O que ocorre é que os órgãos do governo estadual se limitarão a fazer suas compras dentro da extremidade de R$ 80 mil com as MPEs – Microempresa e Empresa de Pequeno Porte. “O governador assinou o decreto nesta quarta-feira 05 de outubro na Cidade Administrativa, Palácio Tiradentes, sala Tomaz Gonzaga, 4º. andar (rodovia Prefeito Américo Gianetti, s/n, Serra Verde, BH).

Esta medida tem uma interpretação com certa ambiguidade, as empresas enquadradas no simples nacional tem uma pauta que regula a receita bruta em 12 meses. A alíquota a pagar de imposto é comedida de acordo com o faturamento. Cabe salientar aqui que para se policiar quanto à pauta, grande parte das empresas que fizeram a opção pelo Simples Nacional, não efetuam vendas aos seus clientes com Notas Fiscais de forma integral (famoso jeitinho brasileiro), contudo ao entrar na concorrência com grandes empresas que pagam seus impostos altíssimos, estas pequenas empresas terão que se adequar. É uma reação em cadeia, a probabilidade de vencer a concorrência em licitações é alta desde que sejam satisfatório para os órgãos públicos e em contrapartida estas pequenas empresas vão vender mais, vão pagar mais impostos, em pouco tempo em evidencia todas terão que informar sua escrituração de documentos fiscais, apuração de alguns impostos e outras informações de interesse dos fiscos das unidades federativas e da Receita Federal do Brasil de forma eletrônica. O que facilita a fiscalização de sonegação por exemplo.

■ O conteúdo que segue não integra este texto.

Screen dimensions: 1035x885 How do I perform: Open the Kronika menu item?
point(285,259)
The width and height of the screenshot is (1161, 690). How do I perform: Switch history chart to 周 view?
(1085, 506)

A escrituração digital já acontece na legislação o Sped Fiscal é nomeado Escrituração Fiscal Digital (EFD). A escrituração Fiscal substitui a escrituração e impressão de livros de Registro de Entradas, Registro de Saídas, Registro de Inventário, Registro de Apuração do IPI e Registro de Apuração do ICMS. Por enquanto a legislação não impõe aos optantes pelo Simples Nacional a informar o Sped.

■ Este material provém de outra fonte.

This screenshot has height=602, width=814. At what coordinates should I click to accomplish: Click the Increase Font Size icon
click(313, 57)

Grandes facilitadores da era moderna ajudam o contribuinte no âmbito organizacional, como a nota fiscal eletrônica, o Sped Fiscal, o Sped Contábil o Sped PIS e COFINS. É preciso investimento em TI, para se adequar a todas as regras na legislação. Ao mesmo tempo escraviza o contribuinte, só para ilustrar existe a multa pela falta de entrega do arquivo Sped Fiscal – R$ 5.000,00.